In the conclusion of my conversation with Tony, recorded earlier this year, he explains how USAA’s mission and strong culture informed and guided the company’s response to the global outrage following Floyd’s murder.

“Some brands experienced challenges because they tried to turn it into a brand play or a marketing campaign. That was never what we intended for it to be,” Tony told me. “It was about serving three stakeholders: employees, our members, and the communities in which we operate.”

Since the summer of 2020, USAA has counted diversity and inclusion as a strategic imperative. The company has kicked off new efforts for its advancement, inc­luding learning and development opportunities for employees to understand racial bias and privilege and a company-wide initiative to integrate D&I priorities across the organization.

“We need to drive our outcomes and D&I efforts,” Tony told me, “to ensure that we can look ourselves in the mirror and say, ‘Every employee at USAA has the opportunity to live and work to their full potential.’ And until that’s done, then we know we still have work to do.”

You can listen to part two of my conversation with Tony on Apple PodcastsSpotifyStitcher or your podcast provider of choice, or through the audio player below.

In the following excerpt, Tony Wells explains how USAA maintains a strong company culture, authentically and consistently.

Rob Markey: How do you find that USAA is different from other companies that you are familiar with, that you’ve worked with, in living the values, as opposed to just speaking them?

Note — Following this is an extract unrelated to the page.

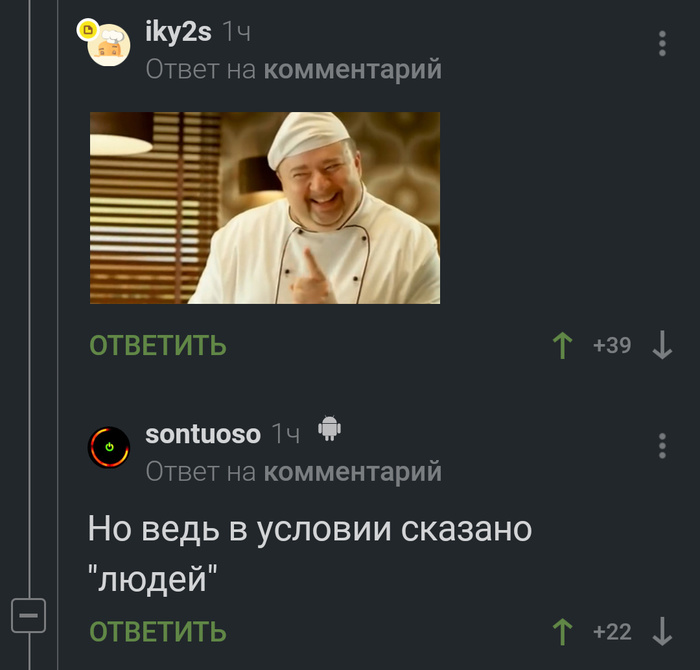Click ОТВЕТИТЬ under the chef image
This screenshot has width=700, height=670.
click(158, 345)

Tony Wells: My belief is that every company has to have a culture that’s right for them. For us, this idea of knowing what it means to serve—that’s one of our brand taglines—is really a reflection that we are seeking to know and understand what our members go through, to have empathy. Which I think is so important in the delivery of customer service or servicing our members. 

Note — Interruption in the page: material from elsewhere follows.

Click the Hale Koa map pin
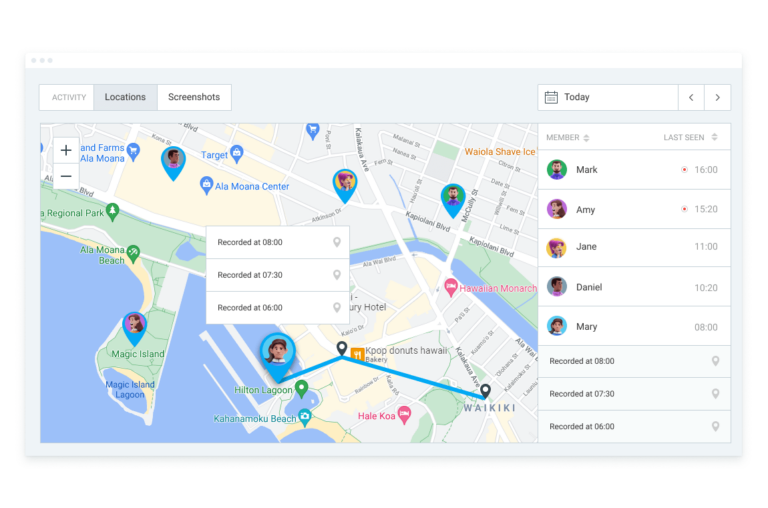 [404, 414]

And so, if you join USAA and you may have a financial view of the world and have worked at previous companies that were all around the margins and the profit, and you come to USAA and you keep that same approach—or if you are someone that’s motivated by some other corporate philosophy—I think you will not likely be successful at USAA. You won’t have the joy. You won’t have the success. You won’t be embraced. Because, for us, the mission is first and foremost. And as folks come in, and assimilate in, it is readily apparent to them. 

Rob Markey: In what ways? Give me an example.

Tony Wells: In terms of how we make business decisions, how we conduct ourselves, the types of questions we ask, and the types of trade-offs and resource allocations that any company has to make. 

There are always decisions around where are you going to allocate resources and what’s going to be the focus, what are going to be the key performance indicators, what are you rewarding and compensating folks on? And I would say, without a doubt, if you’re with USAA, it’s very, very important—and it is communicated, and it’s rewarded, and it’s incented—to be [focused on] things and activities and outcomes and results that benefit members. 

We just recently had a board meeting. There’s just so much focus and discussion all the way up to our board around, “How are we serving members?” The types of questions they ask, the type of data that they’re requesting and looking at.

So, right or wrong, [at] some companies that I’ve been at … NPS, for example, it’s shown at the monthly business review, but it’s literally two or three minutes, and then you move on. And I think for us, there’s a fair amount of time and attention paid to how we show up, how we support members. 

And do we get it wrong occasionally? Yes. But what I can say consistently every day is that everybody at our company gets up with a focus on delivering the mission, and it is evident and apparent as we just talk and go about our day.